▶ [AIM OF THE EXERCISE]
Leave out the pictures and repeat every record exactly.

▶ [DATA EXTRACTS]
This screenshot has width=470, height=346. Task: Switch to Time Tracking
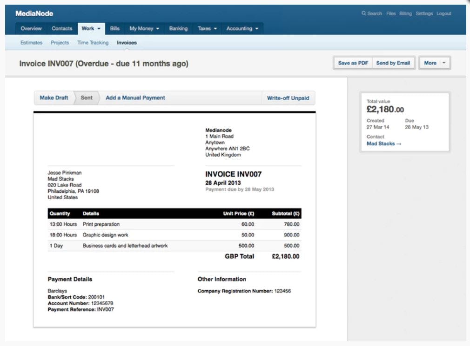(x=93, y=42)
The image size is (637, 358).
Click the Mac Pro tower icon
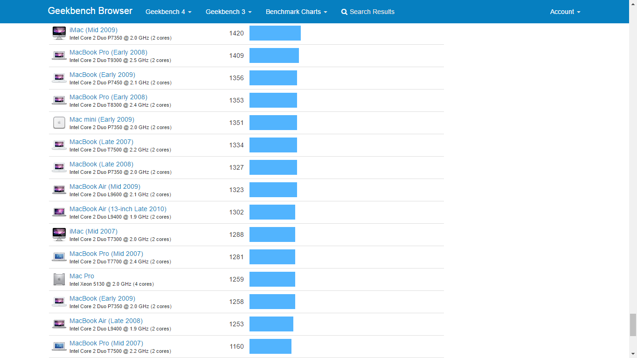click(59, 279)
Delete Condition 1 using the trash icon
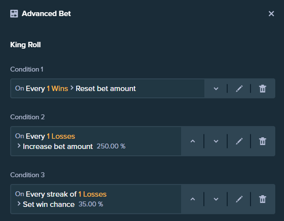The height and width of the screenshot is (221, 284). [x=263, y=89]
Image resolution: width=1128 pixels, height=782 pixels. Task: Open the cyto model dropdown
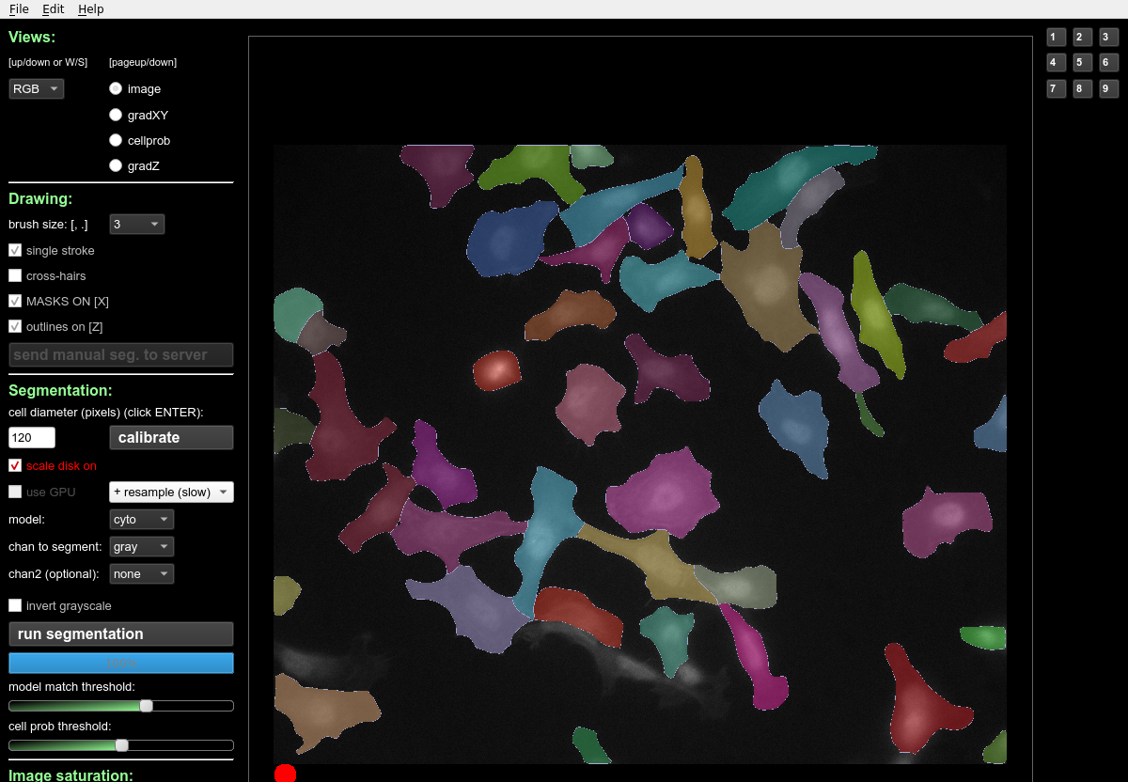click(x=141, y=520)
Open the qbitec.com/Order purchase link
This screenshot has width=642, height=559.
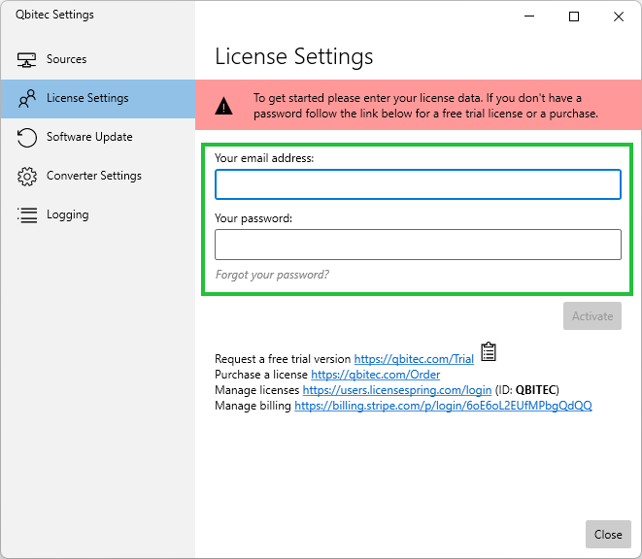tap(375, 375)

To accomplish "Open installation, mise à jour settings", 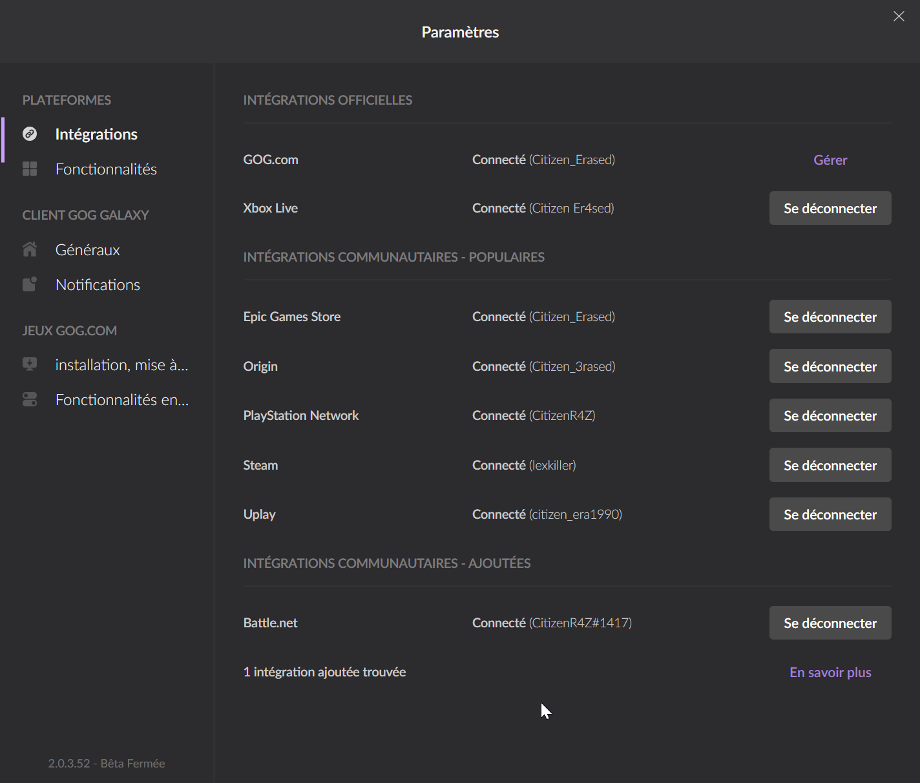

▶ [TASK RESPONSE]
This screenshot has width=470, height=346. Task: Switch to Time Tracking
(x=93, y=42)
The image size is (637, 358).
Click the Mac Pro tower icon
click(59, 279)
Delete Condition 1 using the trash icon
The height and width of the screenshot is (221, 284). [x=263, y=89]
Image resolution: width=1128 pixels, height=782 pixels. Task: Open the cyto model dropdown
click(x=141, y=520)
Open the qbitec.com/Order purchase link
This screenshot has width=642, height=559.
tap(375, 375)

To accomplish "Open installation, mise à jour settings", 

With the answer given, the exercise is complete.